** Data extracts follows **
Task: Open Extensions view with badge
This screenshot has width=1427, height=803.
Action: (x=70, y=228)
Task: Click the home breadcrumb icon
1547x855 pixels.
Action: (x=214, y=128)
** End of Data extracts **
** Data extracts follows **
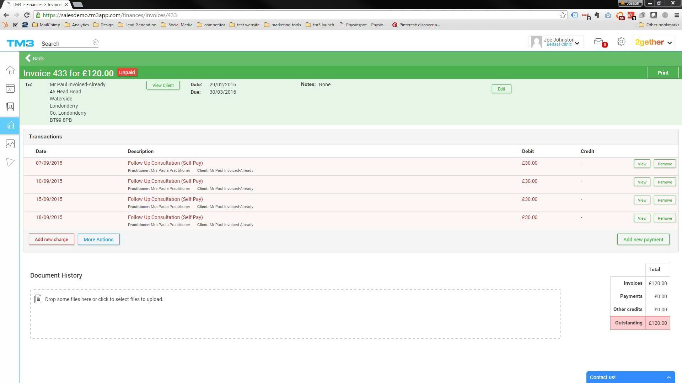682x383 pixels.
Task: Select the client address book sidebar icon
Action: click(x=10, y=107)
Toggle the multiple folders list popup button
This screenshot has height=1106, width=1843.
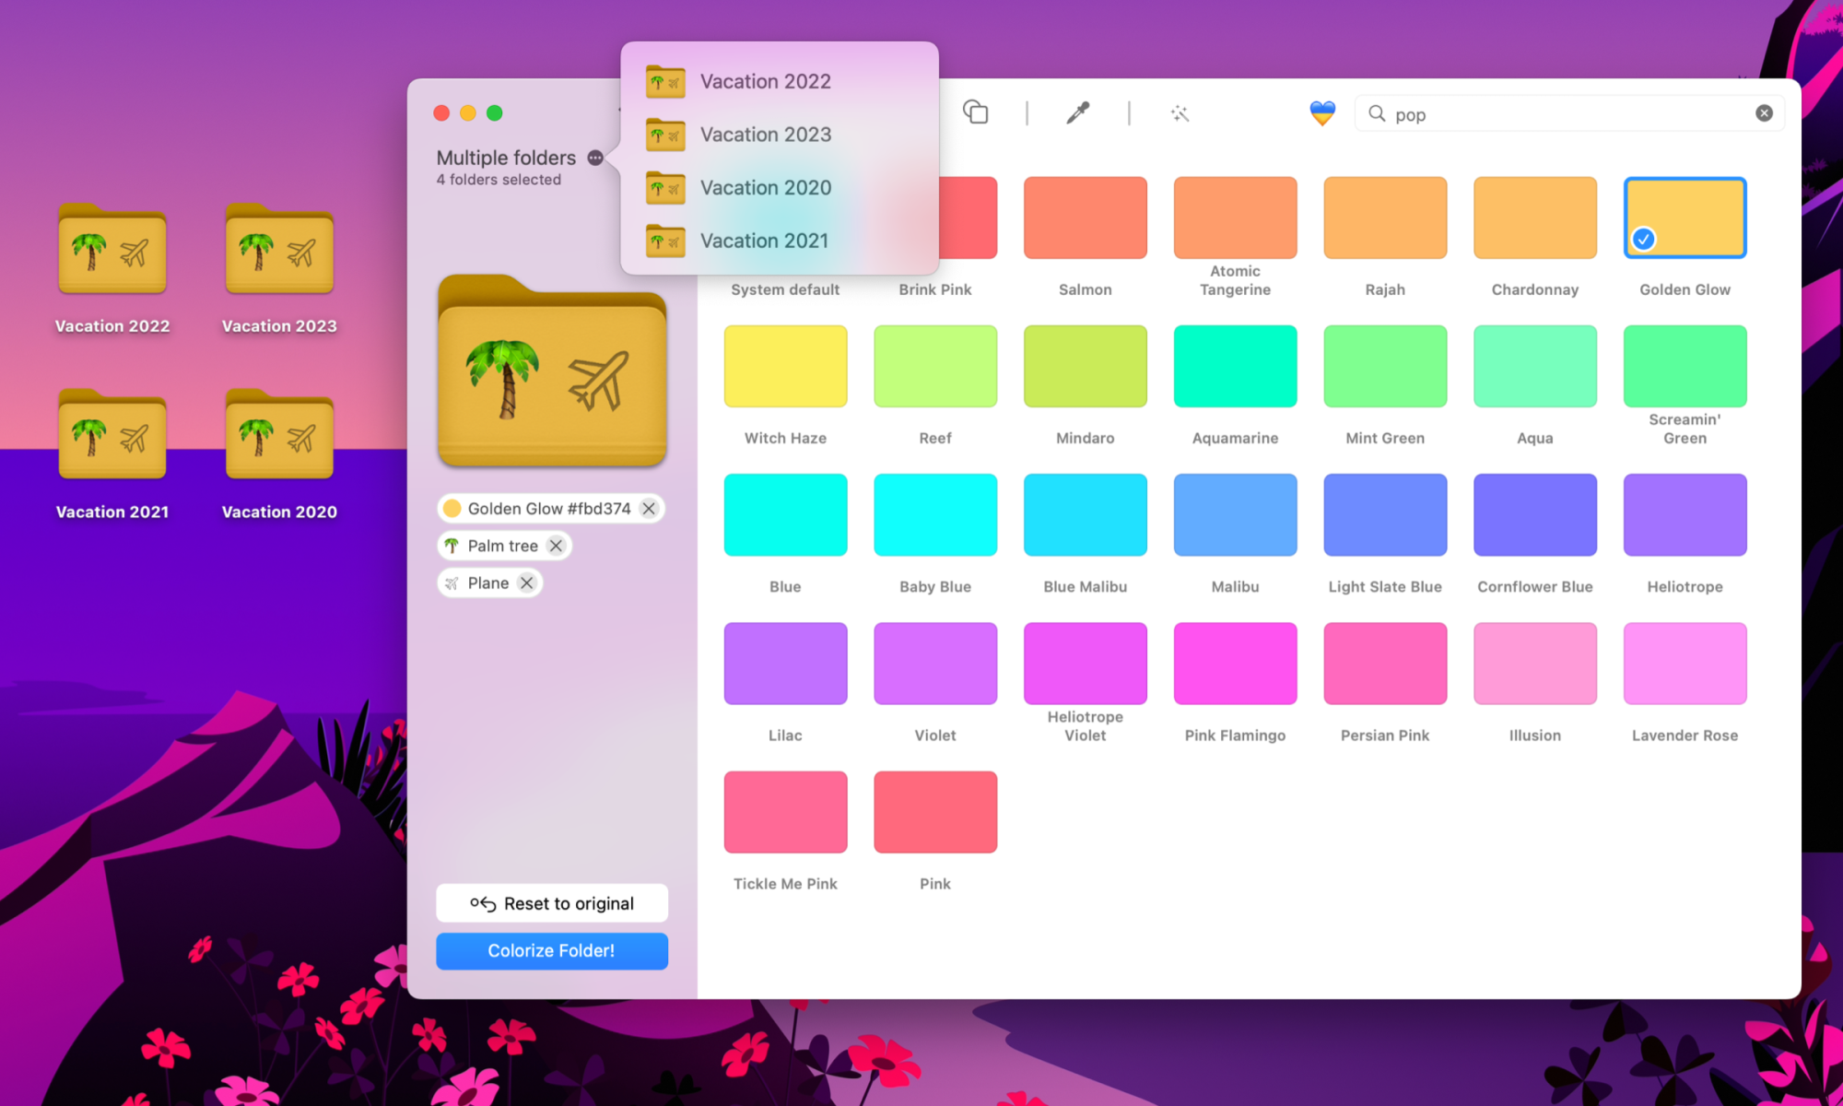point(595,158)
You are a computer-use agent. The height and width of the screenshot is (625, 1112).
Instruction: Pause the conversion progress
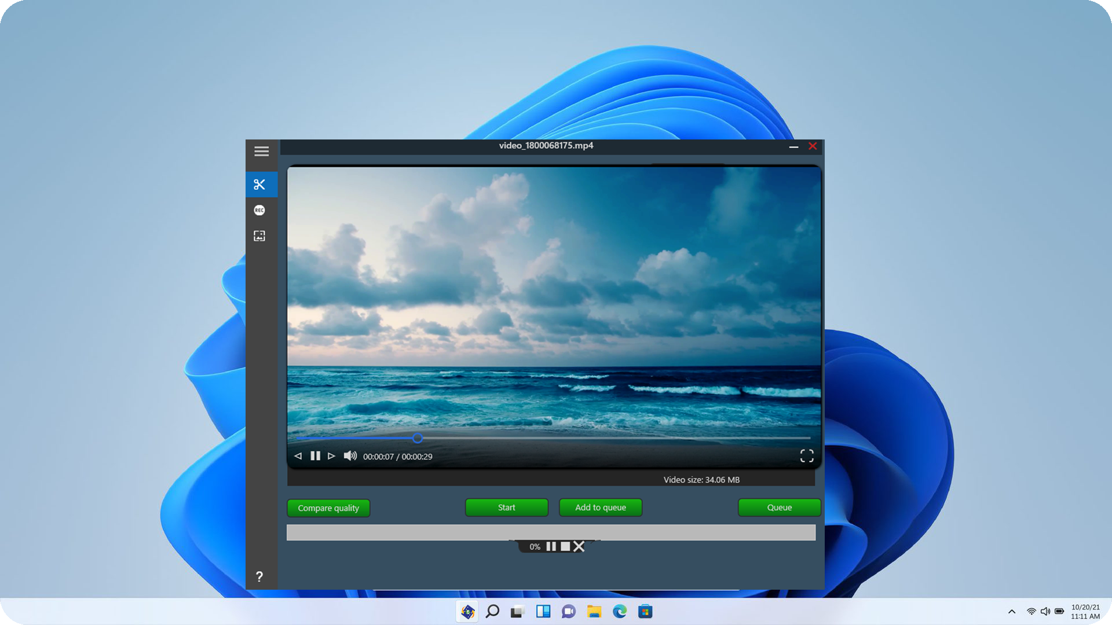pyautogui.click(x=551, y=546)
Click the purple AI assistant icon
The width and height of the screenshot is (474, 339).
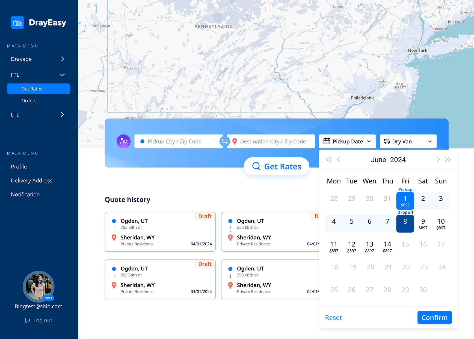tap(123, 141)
** End of Data extracts **
Give back, exactly and without pictures, the stretch of the records above from the line containing "You are a computer-use" through the line containing "Click the purple AI assistant icon", with both end lines included.

Result for this exercise =
You are a computer-use agent. The height and width of the screenshot is (625, 1112).
Instruction: Pause the conversion progress
pyautogui.click(x=551, y=546)
Click the purple AI assistant icon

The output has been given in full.